(Stored data)
┌──
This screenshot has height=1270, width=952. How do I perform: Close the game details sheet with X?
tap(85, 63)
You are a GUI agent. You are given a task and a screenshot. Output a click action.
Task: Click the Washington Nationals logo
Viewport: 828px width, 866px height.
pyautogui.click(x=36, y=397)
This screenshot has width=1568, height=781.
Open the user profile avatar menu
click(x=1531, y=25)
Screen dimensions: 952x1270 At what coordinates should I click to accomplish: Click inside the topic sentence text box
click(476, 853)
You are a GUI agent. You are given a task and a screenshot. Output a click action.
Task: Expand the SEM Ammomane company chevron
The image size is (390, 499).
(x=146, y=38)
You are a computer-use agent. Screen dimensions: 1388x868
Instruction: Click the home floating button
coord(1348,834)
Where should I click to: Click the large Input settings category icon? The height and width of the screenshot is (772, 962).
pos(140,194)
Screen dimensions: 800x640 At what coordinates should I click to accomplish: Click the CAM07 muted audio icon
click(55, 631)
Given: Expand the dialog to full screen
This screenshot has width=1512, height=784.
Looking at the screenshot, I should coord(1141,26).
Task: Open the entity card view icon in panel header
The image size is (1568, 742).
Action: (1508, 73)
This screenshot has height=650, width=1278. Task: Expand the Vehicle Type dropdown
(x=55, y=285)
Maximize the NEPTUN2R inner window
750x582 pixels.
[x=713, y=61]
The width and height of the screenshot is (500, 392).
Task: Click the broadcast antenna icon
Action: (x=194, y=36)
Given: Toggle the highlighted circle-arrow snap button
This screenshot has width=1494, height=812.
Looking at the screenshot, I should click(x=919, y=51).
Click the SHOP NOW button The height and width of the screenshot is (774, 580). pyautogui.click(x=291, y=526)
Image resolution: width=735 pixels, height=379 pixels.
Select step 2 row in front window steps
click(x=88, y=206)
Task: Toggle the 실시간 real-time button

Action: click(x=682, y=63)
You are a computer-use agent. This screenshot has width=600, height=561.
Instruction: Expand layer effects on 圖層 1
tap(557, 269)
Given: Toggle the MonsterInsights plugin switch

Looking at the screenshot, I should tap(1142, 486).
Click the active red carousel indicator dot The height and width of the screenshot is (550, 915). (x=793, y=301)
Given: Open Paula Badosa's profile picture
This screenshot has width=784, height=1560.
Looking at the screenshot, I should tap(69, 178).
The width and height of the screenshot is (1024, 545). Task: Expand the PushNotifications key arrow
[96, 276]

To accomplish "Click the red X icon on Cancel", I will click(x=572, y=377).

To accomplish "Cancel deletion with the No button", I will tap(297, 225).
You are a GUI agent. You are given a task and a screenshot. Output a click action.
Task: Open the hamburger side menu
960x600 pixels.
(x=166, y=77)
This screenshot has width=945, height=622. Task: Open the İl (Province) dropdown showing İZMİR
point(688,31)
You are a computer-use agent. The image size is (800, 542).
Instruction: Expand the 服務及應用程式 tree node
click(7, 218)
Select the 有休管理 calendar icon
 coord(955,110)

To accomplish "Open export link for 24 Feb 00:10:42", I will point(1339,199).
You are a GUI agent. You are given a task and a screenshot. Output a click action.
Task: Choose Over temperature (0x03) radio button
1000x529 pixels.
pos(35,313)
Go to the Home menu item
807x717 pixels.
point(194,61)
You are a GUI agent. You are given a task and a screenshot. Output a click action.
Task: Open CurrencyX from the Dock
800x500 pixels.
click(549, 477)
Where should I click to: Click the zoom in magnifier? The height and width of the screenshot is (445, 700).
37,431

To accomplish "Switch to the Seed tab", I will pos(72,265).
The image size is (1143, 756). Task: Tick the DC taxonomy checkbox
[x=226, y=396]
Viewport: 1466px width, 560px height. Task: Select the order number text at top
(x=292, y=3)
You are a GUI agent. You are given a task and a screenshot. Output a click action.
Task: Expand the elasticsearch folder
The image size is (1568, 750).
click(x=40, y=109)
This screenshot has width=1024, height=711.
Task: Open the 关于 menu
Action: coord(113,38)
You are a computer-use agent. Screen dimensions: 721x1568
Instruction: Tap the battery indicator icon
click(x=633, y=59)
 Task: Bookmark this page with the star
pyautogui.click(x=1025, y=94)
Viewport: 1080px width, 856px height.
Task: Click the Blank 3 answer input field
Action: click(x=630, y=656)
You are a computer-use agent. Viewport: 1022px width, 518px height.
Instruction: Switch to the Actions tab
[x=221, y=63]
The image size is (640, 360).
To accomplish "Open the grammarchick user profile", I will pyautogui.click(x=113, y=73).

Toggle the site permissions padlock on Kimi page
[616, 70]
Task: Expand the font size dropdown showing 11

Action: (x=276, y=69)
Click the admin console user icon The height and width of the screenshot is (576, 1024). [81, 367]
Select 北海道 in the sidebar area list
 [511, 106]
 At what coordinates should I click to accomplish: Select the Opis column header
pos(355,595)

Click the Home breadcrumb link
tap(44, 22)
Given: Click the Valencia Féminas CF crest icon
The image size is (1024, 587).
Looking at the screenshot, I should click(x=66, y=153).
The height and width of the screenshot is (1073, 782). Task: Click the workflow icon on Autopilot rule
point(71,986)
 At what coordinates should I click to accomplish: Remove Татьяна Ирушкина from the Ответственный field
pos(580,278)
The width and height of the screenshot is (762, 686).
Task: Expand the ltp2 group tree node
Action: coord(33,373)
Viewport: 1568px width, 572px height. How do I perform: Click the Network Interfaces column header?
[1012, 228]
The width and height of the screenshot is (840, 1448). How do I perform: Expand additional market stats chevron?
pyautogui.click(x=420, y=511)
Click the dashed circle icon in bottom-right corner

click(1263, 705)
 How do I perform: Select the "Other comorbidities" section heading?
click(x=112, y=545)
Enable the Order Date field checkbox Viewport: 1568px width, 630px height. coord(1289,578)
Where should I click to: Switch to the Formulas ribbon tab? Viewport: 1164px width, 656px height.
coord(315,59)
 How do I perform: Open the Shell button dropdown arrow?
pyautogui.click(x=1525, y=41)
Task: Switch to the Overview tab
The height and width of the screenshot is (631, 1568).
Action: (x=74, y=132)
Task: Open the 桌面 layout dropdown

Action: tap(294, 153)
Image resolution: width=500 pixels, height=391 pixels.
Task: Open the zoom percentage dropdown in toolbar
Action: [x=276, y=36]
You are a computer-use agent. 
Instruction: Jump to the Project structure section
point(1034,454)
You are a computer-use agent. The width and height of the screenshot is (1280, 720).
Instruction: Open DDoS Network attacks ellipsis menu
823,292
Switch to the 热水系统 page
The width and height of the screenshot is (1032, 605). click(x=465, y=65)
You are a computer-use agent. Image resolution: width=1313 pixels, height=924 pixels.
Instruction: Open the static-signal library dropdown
└──
Give the number of lines in the entries that contain the word "Cancel", without any other words.

2